* _How to complete this task_: Retype the following records exactly and exclude the pictures.

* _Recorded information_:

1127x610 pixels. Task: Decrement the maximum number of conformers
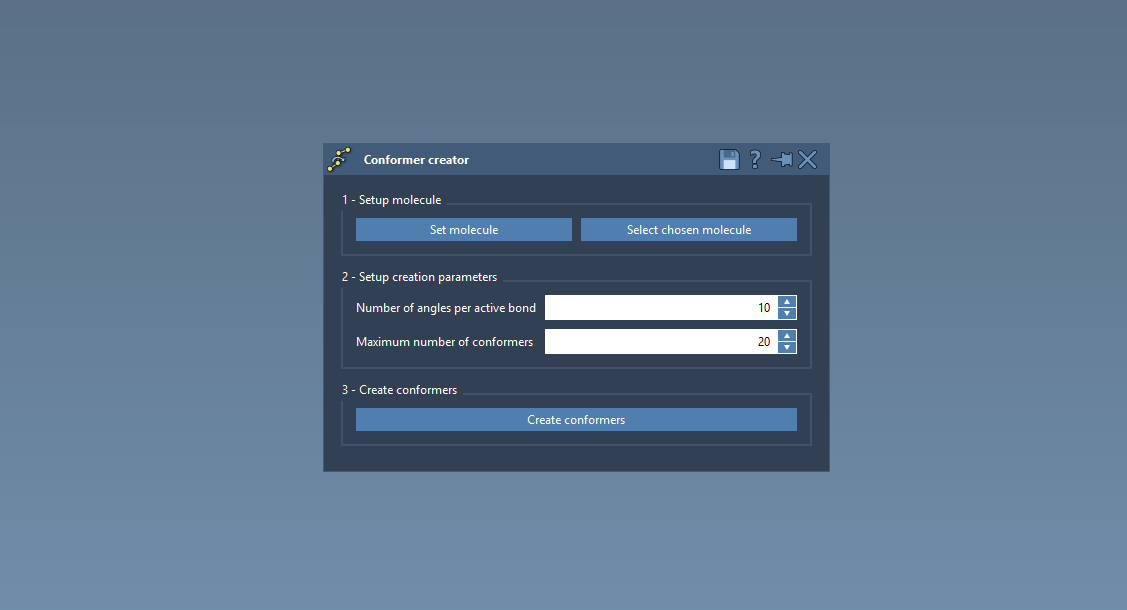coord(787,348)
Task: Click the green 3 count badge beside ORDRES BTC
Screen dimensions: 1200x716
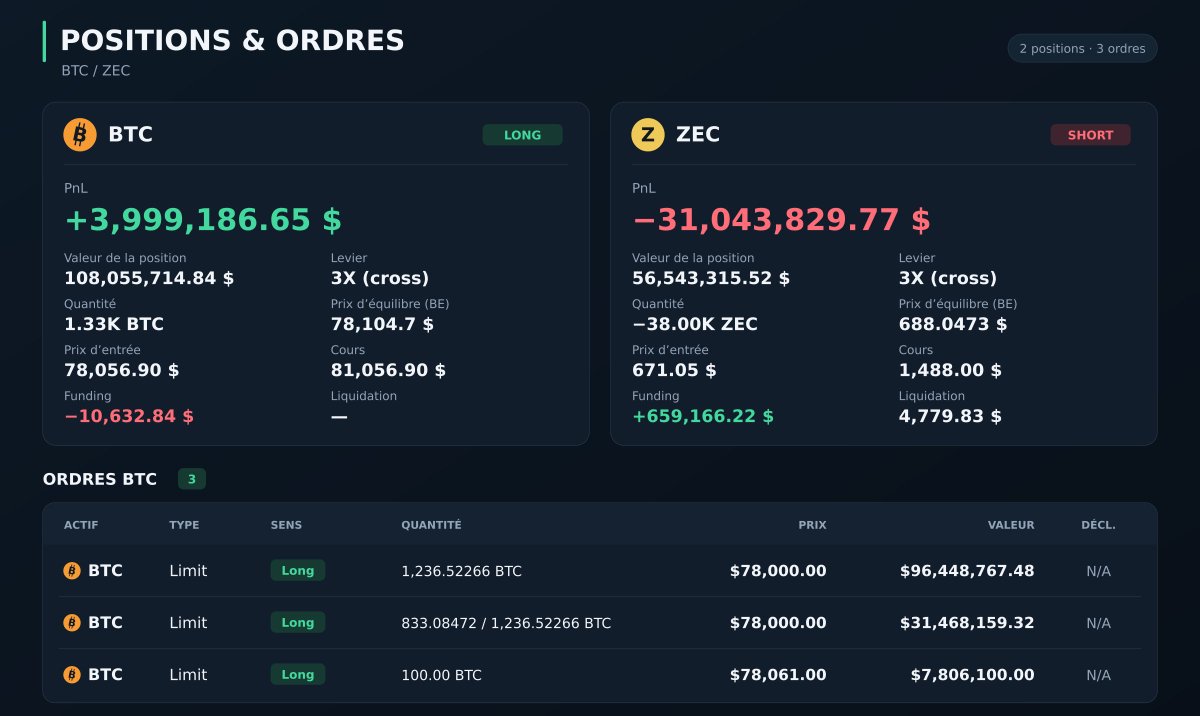Action: click(192, 479)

* _Solution below_:
1127x610 pixels. Task: Decrement the maximum number of conformers
coord(787,348)
Task: Click the green 3 count badge beside ORDRES BTC
Screen dimensions: 1200x716
Action: click(192, 479)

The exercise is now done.